Directions: Exactly as they appear, copy the lines from the start of the entries below to the line containing "Finance (244, 2130)", both ends included.

Provided data:

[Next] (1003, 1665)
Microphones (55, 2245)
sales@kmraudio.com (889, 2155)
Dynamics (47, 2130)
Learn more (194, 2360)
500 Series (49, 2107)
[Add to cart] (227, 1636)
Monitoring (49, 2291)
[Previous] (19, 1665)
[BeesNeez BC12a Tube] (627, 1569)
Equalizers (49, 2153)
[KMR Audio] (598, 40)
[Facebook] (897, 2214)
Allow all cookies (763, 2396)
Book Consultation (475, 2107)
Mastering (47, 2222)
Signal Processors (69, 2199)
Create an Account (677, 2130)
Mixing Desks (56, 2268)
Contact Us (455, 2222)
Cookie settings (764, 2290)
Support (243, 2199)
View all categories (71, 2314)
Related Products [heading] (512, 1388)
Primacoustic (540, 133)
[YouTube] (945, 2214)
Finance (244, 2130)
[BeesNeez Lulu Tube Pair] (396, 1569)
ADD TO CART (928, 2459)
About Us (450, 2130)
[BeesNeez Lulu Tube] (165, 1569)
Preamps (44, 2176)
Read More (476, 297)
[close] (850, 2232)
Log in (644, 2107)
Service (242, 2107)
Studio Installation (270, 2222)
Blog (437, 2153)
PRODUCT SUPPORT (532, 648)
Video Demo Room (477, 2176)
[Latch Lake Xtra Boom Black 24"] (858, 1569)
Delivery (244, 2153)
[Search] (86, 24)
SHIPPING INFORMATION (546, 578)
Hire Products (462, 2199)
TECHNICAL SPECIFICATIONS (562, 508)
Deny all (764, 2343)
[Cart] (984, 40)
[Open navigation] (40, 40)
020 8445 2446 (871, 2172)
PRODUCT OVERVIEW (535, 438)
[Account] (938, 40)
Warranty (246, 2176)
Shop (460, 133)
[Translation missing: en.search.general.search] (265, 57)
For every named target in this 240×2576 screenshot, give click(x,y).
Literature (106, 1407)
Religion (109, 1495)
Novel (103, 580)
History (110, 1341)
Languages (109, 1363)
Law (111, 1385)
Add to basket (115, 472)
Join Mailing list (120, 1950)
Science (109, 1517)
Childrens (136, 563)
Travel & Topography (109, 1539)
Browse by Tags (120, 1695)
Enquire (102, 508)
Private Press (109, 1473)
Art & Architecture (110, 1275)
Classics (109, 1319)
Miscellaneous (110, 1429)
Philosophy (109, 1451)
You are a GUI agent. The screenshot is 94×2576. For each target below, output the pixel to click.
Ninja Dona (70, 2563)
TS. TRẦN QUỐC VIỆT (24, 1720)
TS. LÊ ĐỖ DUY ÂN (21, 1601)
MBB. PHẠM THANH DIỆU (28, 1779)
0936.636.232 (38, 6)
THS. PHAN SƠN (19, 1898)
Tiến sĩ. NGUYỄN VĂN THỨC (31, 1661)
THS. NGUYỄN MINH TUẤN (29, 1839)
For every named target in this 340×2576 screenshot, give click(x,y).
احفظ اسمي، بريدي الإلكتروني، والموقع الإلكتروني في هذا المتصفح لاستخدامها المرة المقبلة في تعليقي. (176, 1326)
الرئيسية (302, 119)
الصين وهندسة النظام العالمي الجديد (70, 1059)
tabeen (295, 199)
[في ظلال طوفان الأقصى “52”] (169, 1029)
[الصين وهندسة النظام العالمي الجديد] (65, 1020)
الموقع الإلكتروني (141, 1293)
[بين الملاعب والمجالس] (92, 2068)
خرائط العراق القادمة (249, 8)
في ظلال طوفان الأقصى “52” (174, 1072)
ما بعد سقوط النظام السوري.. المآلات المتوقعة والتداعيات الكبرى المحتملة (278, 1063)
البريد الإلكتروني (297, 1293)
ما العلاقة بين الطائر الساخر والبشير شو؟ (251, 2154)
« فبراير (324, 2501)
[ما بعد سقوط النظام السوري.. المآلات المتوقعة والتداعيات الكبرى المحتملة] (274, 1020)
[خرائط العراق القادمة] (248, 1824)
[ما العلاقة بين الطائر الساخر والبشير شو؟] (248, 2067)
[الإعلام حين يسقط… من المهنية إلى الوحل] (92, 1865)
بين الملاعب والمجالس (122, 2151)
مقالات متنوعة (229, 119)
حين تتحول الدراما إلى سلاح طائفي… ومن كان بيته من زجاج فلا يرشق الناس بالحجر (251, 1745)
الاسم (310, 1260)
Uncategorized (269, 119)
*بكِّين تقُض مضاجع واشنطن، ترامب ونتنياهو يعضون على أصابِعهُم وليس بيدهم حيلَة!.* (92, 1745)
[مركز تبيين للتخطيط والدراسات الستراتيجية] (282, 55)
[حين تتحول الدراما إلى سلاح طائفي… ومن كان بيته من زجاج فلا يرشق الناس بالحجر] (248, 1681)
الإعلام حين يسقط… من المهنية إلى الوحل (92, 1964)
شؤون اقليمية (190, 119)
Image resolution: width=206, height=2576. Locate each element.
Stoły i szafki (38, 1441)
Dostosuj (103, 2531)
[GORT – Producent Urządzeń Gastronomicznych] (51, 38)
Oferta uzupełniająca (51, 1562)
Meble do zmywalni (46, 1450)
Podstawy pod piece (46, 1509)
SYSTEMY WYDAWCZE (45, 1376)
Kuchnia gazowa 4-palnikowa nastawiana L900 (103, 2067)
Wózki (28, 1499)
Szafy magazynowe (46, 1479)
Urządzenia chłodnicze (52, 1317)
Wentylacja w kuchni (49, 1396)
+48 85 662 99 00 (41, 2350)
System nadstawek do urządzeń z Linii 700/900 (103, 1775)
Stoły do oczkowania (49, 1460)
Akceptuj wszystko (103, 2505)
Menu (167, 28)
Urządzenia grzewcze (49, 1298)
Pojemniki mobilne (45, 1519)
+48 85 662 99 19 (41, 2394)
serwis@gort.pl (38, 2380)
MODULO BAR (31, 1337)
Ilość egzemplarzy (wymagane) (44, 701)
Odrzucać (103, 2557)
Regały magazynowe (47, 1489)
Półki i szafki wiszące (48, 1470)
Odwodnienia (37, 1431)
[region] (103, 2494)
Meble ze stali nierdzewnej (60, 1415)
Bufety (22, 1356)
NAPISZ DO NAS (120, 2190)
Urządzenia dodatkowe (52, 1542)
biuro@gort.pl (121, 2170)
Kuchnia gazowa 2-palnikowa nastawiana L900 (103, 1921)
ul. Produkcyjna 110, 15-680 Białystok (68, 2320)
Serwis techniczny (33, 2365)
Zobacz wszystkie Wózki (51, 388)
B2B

Response box:
[Next] (1003, 1665)
Microphones (55, 2245)
sales@kmraudio.com (889, 2155)
Dynamics (47, 2130)
Learn more (194, 2360)
500 Series (49, 2107)
[Add to cart] (227, 1636)
Monitoring (49, 2291)
[Previous] (19, 1665)
[BeesNeez BC12a Tube] (627, 1569)
Equalizers (49, 2153)
[KMR Audio] (598, 40)
[Facebook] (897, 2214)
Allow all cookies (763, 2396)
Book Consultation (475, 2107)
Mastering (47, 2222)
Signal Processors (69, 2199)
Create an Account (677, 2130)
Mixing Desks (56, 2268)
Contact Us (455, 2222)
Cookie settings (764, 2290)
Support (243, 2199)
View all categories (71, 2314)
Related Products [heading] (512, 1388)
Primacoustic (540, 133)
[YouTube] (945, 2214)
Finance (244, 2130)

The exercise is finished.